Brief: Your task is to copy every line of the entries that holds the word "trace".

Data for processing:
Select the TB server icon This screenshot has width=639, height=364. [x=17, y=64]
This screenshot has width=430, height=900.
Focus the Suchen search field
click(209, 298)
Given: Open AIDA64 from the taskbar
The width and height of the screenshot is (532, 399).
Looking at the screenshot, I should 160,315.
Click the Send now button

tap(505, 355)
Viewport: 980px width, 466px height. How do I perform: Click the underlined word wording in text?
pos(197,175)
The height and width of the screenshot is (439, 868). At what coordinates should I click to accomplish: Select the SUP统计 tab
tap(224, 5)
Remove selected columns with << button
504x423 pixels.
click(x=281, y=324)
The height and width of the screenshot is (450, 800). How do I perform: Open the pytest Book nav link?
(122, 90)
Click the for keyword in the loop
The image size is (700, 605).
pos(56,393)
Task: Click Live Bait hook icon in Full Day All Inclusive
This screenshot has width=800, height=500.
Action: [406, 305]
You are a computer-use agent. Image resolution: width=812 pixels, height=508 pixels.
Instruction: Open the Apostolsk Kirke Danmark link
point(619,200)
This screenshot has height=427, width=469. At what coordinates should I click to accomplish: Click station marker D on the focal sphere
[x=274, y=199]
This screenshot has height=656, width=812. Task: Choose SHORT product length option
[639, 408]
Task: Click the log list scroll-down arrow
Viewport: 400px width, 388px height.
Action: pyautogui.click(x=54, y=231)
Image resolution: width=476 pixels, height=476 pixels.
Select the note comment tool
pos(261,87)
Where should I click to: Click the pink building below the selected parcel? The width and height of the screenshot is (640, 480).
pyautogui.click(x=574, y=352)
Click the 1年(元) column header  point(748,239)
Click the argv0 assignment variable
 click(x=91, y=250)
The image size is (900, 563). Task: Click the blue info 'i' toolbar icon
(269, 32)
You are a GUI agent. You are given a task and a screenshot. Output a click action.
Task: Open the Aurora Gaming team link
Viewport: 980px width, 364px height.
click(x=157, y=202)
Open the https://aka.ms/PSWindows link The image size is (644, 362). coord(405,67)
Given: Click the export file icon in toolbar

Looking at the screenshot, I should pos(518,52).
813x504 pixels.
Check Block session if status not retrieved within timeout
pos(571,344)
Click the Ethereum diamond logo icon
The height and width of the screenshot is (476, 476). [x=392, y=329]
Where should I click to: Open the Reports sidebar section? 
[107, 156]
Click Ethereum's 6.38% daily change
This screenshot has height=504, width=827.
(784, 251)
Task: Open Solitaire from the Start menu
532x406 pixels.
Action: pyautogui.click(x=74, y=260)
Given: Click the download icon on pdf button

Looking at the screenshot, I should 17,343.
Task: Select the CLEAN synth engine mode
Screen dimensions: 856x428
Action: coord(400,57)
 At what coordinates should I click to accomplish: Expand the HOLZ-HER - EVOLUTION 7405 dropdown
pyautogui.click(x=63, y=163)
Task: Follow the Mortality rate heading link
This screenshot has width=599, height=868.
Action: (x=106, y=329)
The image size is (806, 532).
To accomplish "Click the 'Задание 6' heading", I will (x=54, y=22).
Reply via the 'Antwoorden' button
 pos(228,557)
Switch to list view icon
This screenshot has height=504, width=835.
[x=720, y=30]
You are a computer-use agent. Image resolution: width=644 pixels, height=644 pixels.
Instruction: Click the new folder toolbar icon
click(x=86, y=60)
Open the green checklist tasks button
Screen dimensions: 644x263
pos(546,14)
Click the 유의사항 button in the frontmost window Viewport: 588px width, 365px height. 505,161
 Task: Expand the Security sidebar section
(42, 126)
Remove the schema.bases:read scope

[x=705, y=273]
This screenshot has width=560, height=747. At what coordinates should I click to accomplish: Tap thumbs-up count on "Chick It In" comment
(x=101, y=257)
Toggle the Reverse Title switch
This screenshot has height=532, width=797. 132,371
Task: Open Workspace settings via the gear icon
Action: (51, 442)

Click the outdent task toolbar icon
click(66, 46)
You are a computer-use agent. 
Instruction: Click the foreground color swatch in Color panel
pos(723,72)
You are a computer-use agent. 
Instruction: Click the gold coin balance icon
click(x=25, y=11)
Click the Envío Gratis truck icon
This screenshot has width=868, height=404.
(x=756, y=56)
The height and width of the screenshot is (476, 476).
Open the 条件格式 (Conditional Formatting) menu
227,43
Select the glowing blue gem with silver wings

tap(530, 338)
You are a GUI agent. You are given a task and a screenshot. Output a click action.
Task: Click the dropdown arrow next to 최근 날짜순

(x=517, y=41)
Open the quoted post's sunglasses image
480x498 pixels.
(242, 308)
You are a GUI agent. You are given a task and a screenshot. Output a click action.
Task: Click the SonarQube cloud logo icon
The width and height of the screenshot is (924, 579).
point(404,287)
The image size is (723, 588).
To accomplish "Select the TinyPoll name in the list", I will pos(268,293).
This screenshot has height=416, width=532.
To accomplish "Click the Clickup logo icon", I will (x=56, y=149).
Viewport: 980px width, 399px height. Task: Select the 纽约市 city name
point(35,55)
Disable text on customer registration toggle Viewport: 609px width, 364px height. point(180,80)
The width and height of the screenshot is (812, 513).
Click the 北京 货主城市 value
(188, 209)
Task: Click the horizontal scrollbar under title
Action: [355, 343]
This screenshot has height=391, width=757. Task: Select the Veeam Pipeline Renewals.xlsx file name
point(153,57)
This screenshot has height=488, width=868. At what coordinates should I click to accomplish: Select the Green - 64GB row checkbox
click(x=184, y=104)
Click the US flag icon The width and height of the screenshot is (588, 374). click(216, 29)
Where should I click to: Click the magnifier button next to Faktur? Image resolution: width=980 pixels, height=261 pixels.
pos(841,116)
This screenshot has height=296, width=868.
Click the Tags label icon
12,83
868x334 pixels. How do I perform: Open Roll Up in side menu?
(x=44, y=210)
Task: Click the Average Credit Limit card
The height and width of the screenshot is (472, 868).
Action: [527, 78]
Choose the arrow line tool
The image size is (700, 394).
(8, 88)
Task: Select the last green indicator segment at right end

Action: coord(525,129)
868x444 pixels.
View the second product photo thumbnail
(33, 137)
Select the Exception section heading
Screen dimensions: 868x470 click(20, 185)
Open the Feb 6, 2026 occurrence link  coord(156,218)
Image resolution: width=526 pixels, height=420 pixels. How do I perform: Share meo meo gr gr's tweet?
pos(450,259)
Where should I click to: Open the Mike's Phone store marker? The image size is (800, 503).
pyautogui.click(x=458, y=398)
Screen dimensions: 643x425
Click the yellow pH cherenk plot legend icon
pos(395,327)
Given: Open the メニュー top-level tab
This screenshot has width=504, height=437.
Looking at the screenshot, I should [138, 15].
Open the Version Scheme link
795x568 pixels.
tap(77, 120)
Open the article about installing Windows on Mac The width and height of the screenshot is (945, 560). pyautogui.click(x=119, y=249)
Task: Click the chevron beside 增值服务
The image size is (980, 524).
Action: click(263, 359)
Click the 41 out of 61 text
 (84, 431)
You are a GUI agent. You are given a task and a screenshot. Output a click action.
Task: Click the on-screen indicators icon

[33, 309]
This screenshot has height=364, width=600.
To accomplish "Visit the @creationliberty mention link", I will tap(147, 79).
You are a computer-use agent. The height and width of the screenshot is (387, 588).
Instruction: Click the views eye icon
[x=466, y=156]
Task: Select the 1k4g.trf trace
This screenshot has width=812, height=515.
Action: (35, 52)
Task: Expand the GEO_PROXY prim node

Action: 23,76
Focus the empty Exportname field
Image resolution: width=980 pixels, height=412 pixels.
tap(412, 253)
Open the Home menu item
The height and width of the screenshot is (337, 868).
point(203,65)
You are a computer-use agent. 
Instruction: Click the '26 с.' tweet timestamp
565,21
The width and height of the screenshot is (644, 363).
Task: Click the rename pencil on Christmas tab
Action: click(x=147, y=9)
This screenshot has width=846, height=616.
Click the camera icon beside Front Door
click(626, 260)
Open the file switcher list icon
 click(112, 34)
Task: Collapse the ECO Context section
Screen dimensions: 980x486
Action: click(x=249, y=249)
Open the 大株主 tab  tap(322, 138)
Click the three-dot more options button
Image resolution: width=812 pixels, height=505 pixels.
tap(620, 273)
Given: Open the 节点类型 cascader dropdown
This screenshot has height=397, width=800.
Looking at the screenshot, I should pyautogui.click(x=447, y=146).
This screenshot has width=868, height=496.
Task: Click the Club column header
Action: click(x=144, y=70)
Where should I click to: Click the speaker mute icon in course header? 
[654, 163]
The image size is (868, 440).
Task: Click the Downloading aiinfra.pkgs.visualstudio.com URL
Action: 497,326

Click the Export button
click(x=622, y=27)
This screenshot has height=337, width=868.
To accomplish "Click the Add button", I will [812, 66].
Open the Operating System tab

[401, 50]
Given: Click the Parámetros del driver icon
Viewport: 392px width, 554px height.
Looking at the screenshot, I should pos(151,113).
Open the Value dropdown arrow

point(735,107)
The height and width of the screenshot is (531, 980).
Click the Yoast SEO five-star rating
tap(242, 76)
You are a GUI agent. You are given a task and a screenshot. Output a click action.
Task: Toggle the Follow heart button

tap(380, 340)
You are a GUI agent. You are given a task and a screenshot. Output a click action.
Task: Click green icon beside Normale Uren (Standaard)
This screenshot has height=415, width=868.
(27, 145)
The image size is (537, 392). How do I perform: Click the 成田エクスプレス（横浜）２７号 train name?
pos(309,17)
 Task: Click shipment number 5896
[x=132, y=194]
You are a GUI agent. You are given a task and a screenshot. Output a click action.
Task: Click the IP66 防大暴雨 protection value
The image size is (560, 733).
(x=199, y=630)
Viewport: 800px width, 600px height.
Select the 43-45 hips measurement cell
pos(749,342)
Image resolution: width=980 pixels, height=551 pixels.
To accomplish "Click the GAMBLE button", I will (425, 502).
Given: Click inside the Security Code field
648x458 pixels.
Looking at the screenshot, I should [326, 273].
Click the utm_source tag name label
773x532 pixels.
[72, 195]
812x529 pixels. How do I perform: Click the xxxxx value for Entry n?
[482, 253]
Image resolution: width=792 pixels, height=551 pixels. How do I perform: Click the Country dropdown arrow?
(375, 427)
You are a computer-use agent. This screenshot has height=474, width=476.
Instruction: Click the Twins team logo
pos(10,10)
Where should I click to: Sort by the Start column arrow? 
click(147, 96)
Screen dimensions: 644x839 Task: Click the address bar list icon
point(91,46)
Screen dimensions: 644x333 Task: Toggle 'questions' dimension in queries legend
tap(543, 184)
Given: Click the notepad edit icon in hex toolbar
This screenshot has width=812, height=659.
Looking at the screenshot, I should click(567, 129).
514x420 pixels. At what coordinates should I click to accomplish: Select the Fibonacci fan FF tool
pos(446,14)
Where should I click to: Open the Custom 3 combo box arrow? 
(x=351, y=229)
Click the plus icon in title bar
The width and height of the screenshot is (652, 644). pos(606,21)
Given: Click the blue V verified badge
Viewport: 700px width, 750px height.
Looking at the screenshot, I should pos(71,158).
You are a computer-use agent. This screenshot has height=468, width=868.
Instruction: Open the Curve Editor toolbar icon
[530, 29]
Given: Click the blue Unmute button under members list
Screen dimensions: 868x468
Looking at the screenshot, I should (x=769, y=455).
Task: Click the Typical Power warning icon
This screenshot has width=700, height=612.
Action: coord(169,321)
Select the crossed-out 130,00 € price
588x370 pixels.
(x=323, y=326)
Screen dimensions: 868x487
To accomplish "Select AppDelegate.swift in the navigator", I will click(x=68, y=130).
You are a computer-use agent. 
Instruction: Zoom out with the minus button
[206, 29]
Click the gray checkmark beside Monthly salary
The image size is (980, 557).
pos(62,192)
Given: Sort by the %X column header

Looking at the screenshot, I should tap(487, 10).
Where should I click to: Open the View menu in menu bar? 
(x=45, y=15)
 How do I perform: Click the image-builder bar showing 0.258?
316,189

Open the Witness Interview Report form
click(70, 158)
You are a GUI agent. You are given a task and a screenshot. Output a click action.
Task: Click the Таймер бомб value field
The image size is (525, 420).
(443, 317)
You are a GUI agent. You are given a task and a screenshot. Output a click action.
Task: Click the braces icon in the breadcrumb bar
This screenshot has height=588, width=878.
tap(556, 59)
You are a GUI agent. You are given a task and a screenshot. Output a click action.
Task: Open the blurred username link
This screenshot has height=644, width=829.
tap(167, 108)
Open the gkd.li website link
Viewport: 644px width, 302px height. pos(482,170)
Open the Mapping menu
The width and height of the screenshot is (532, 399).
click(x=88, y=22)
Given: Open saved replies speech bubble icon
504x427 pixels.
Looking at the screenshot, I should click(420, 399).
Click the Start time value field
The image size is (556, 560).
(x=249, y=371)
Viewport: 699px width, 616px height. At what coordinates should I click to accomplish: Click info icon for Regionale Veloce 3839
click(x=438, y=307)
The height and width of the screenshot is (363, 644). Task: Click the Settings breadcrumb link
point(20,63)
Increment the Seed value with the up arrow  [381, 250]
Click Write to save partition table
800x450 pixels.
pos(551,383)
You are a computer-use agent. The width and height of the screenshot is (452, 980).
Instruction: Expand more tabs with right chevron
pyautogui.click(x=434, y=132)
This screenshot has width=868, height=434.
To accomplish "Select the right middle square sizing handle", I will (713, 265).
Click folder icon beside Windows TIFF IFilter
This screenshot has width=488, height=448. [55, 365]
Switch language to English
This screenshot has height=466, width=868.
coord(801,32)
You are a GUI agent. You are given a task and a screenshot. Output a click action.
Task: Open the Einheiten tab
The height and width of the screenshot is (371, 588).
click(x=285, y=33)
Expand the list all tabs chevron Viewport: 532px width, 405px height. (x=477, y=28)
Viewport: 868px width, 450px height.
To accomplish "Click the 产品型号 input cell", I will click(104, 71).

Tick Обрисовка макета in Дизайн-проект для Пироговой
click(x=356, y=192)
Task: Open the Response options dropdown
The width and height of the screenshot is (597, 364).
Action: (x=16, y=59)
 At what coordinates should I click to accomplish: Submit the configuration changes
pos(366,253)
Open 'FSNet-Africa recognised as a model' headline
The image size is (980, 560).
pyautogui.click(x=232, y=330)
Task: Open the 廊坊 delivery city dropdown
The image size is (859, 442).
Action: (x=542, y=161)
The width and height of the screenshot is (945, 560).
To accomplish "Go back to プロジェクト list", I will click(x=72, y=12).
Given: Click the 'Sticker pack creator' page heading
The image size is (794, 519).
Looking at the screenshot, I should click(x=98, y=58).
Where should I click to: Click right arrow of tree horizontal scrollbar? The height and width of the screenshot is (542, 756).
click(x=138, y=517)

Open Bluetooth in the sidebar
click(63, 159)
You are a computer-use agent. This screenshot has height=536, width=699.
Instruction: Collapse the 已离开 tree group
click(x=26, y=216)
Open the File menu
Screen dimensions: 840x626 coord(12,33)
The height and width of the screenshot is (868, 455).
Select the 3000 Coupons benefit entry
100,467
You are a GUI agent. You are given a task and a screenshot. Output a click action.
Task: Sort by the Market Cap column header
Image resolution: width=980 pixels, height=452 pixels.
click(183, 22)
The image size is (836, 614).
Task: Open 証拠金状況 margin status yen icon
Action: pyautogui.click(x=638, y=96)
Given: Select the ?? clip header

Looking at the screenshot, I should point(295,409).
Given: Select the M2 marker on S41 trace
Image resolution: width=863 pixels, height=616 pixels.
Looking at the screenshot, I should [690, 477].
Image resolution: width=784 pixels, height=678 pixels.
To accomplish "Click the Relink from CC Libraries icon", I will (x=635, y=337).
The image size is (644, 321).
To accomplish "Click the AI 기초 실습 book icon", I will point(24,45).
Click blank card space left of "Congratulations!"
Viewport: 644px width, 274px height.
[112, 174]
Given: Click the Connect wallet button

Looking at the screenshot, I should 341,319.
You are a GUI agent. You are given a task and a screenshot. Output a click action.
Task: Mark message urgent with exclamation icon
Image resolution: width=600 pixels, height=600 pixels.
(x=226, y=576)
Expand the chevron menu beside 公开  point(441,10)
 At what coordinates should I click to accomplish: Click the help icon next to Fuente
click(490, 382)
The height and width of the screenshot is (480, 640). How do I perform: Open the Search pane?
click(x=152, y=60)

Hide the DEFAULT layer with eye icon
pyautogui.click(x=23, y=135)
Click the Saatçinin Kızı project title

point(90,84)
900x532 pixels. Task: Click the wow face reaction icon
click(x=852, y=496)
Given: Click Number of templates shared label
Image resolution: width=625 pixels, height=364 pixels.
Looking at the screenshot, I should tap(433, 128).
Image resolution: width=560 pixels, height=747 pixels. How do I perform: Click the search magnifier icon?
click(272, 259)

Your solution:
Task: Select the 1k4g.trf trace
Given: Select the M2 marker on S41 trace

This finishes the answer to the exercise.